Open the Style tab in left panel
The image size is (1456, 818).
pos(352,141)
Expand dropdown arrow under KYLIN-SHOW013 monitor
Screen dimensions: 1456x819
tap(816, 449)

━━━━

> [Exercise directions] A faithful, word-for-word transcript of the material above is the required answer.

> [Answer below]
Open the Style tab in left panel
The image size is (1456, 818).
pos(352,141)
Expand dropdown arrow under KYLIN-SHOW013 monitor
Screen dimensions: 1456x819
tap(816, 449)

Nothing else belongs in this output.